0		% \VignetteIndexEntry{Getting Started with doParallel and foreach}
1		% \VignetteDepends{doParallel}
2		% \VignetteDepends{foreach}
3		% \VignettePackage{doParallel}
4		\documentclass[12pt]{article}
5		\usepackage{amsmath}
6		\usepackage[pdftex]{graphicx}
7		\usepackage{color}
8		\usepackage{xspace}
9		\usepackage{url}
10		\usepackage{fancyvrb}
11		\usepackage{fancyhdr}
12		\usepackage[
13		colorlinks=true,
14		linkcolor=blue,
15		citecolor=blue,
16		urlcolor=blue]
17		{hyperref}
18		\usepackage{lscape}
19
20		\usepackage{Sweave}
21
22		%%%%%%%%%%%%%%%%%%%%%%%%%%%%%%%%%%%%%%%%%%%%%%%%%%%%%%%%%%%%%%%%%%
23
24		% define new colors for use
25		\definecolor{darkgreen}{rgb}{0,0.6,0}
26		\definecolor{darkred}{rgb}{0.6,0.0,0}
27		\definecolor{lightbrown}{rgb}{1,0.9,0.8}
28		\definecolor{brown}{rgb}{0.6,0.3,0.3}
29		\definecolor{darkblue}{rgb}{0,0,0.8}
30		\definecolor{darkmagenta}{rgb}{0.5,0,0.5}
31
32		%%%%%%%%%%%%%%%%%%%%%%%%%%%%%%%%%%%%%%%%%%%%%%%%%%%%%%%%%%%%%%%%%%
33
34		\newcommand{\bld}[1]{\mbox{\boldmath $#1$}}
35		\newcommand{\shell}[1]{\mbox{$#1$}}
36		\renewcommand{\vec}[1]{\mbox{\bf {#1}}}
37
38		\newcommand{\ReallySmallSpacing}{\renewcommand{\baselinestretch}{.6}\Large\normalsize}
39		\newcommand{\SmallSpacing}{\renewcommand{\baselinestretch}{1.1}\Large\normalsize}
40
41		\newcommand{\halfs}{\frac{1}{2}}
42
43		\setlength{\oddsidemargin}{-.25 truein}
44		\setlength{\evensidemargin}{0truein}
45		\setlength{\topmargin}{-0.2truein}
46		\setlength{\textwidth}{7 truein}
47		\setlength{\textheight}{8.5 truein}
48		\setlength{\parindent}{0.20truein}
49		\setlength{\parskip}{0.10truein}
50
51		%%%%%%%%%%%%%%%%%%%%%%%%%%%%%%%%%%%%%%%%%%%%%%%%%%%%%%%%%%%%%%%%%%
52		\pagestyle{fancy}
53		\lhead{}
54		\chead{Getting Started with doParallel and foreach}
55		\rhead{}
56		\lfoot{}
57		\cfoot{}
58		\rfoot{\thepage}
59		\renewcommand{\headrulewidth}{1pt}
60		\renewcommand{\footrulewidth}{1pt}
61		%%%%%%%%%%%%%%%%%%%%%%%%%%%%%%%%%%%%%%%%%%%%%%%%%%%%%%%%%%%%%%%%%%
62
63		\title{Getting Started with doParallel and foreach}
64		\author{Steve Weston\footnote{Steve Weston wrote the original version of this vignette for the doMC package.

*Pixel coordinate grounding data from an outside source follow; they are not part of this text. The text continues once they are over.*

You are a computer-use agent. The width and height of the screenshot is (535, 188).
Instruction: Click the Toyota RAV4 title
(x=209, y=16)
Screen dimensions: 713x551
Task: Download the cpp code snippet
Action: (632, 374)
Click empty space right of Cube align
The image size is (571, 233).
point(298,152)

Rich Calaway
65		adapted the vignette for doParallel.} and Rich Calaway \\ doc@revolutionanalytics.com}
66
67
68		\begin{document}
69
70		\maketitle
71
72		\thispagestyle{empty}
73
74		\section{Introduction}
75
76		The \texttt{doParallel} package is a ``parallel backend'' for the
77		\texttt{foreach} package. It provides a mechanism needed to execute
78		\texttt{foreach} loops in parallel. The \texttt{foreach} package must
79		be used in conjunction with a package such as \texttt{doParallel} in order to
80		execute code in parallel. The user must register a parallel backend to
81		use, otherwise \texttt{foreach} will execute tasks sequentially, even
82		when the \%dopar\% operator is used.\footnote{\texttt{foreach} will
83		issue a warning that it is running sequentially if no parallel backend
84		has been registered. It will only issue this warning once, however.}
85
86		The \texttt{doParallel} package acts as an interface between \texttt{foreach}
87		and the \texttt{parallel} package of R 2.14.0 and later. The \texttt{parallel}
88		package is essentially a merger of the \texttt{multicore} package, which was
89		written by Simon Urbanek, and the \texttt{snow} package, which was written
90		by Luke Tierney and others. The \texttt{multicore} functionality supports
91		multiple workers only on those operating systems that
92		support the \texttt{fork} system call; this excludes Windows. By default,
93		\texttt{doParallel} uses \texttt{multicore} functionality on Unix-like
94		systems and \texttt{snow} functionality on Windows. Note that
95		the \texttt{multicore} functionality only runs tasks on a single
96		computer, not a cluster of computers. However, you can use the
97		\texttt{snow} functionality to execute on a cluster, using Unix-like
98		operating systems, Windows, or even a combination.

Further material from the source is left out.